SHE LAUGHED, DR. SCHILDER!
“There was once upon a time [the tale begins] a good man who had two children: a girl by his first wife, and a boy by the second. The girl was as white as milk, and her lips were like cherries.” The tale goes on to tell how the stepmother hated the little girl and one day sent her to the store to buy a pound of candles which, when she put them on the ground while she climbed over a stile, a dog stole. Three times this happened, with three different pounds of candles. “The stepmother was angry, but she pretended not to mind the loss. She said to the child: ‘Come, lay your head on my lap that I may comb your hair.’” Down to the ground fell the yellow silken hair as the stepmother combed it. Said she, finally: “I cannot part your hair on my knee, fetch a billet of wood.” When this was done she said, “I cannot part your hair with a comb, fetch me an ax.” So (brace yourself, Dr. Schilder, for here comes cruelty which makes the cruelty of Mr. Carroll seem like the extremely lovely nonsense it really is) the stepmother made the little girl put her head upon the billet of wood, and then she cut off her head with the ax. In the tale as Mr. Jacobs tells it there comes now this sentence: “So the mother wiped the ax and laughed.” In all of Lewis Carroll, Dr. Schilder, there is no such sentence as that. There, indeed, is grist for your mill; there is red meat for your grinder. But wait. We are coming to a real trend in cannibalism.

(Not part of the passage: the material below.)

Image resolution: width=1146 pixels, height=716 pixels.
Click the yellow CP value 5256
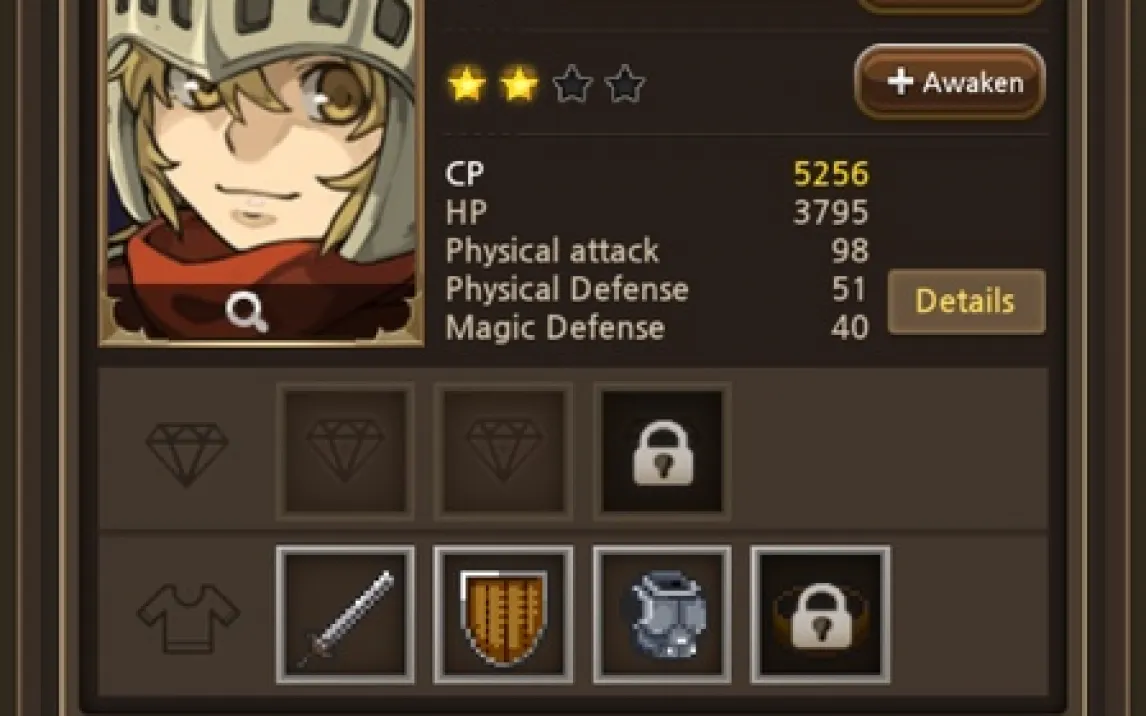831,174
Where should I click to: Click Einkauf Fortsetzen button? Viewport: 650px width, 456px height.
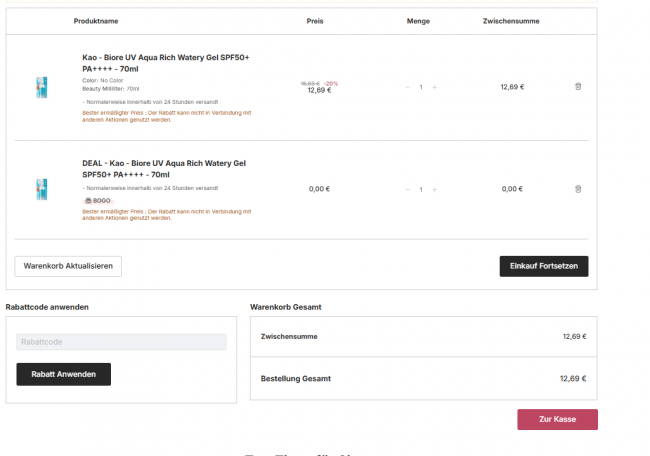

“Then she took the heart and liver of the little girl, and she stewed them and brought them into the house for supper. The husband tasted them and shook his head. He said they tasted very strangely. She gave some to the little boy, but he would not eat.” The little boy, the story tells, took up what was left of his little sister and put her in a box and buried the box under a rose tree. “And every day he went to the tree and wept and his tears ran down on the box. One day the rose-tree flowered. It was spring, and there among the flowers was a white bird; and it sang, and sang, and sang like an angel out of heaven.” The song the bird sang is, in the version Mr. Jacobs uses, this dainty ditty:
My wicked mother slew me,
My dear father ate me,
My little brother whom I love,
Sits below and I sing above,
Stick, stock, stone dead.
The white bird, the tale goes, sang her song for the shoemaker, and he gave her two little red shoes; and she sang her song for the watchmaker, and he gave her a gold watch and chain; and she sang her song for three millers, and they put, when she asked for it, a millstone around her neck. Then the white bird flew to the house where the stepmother lived. And from there I give the tale as it is in the book, on to the end. “It rattled the millstone against the eaves of the house, and the stepmother said: ‘It thunders.’ Then the little boy ran out to see the thunder, and down dropped the red shoes at his feet. It rattled the millstone against the eaves of the house once more, and the stepmother said again: ‘It thunders.’ Then the father ran out, and down fell the chain about his neck. In ran father and son, laughing and saying: ‘See, what fine things the thunder has brought us!’ Then the bird rattled the millstone against the eaves of the house a third time; and the stepmother said: ‘It thunders again, perhaps the thunder has brought something for me,” and she ran out; but the moment she stepped outside the door down fell the millstone on her head; and so she died.”
Dr. Paul Schilder will want, of course, to trace the extent of this cruel and cannibalistic story among the peoples of the world. To aid him in his quest I should like to quote a paragraph from Mr. Jacobs’s notes and references at the end of his book:
SOURCE.—From the first edition of Henderson’s Folk-Lore of Northern Counties, p. 314, to which it was communicated by the Rev. S. Baring-Gould.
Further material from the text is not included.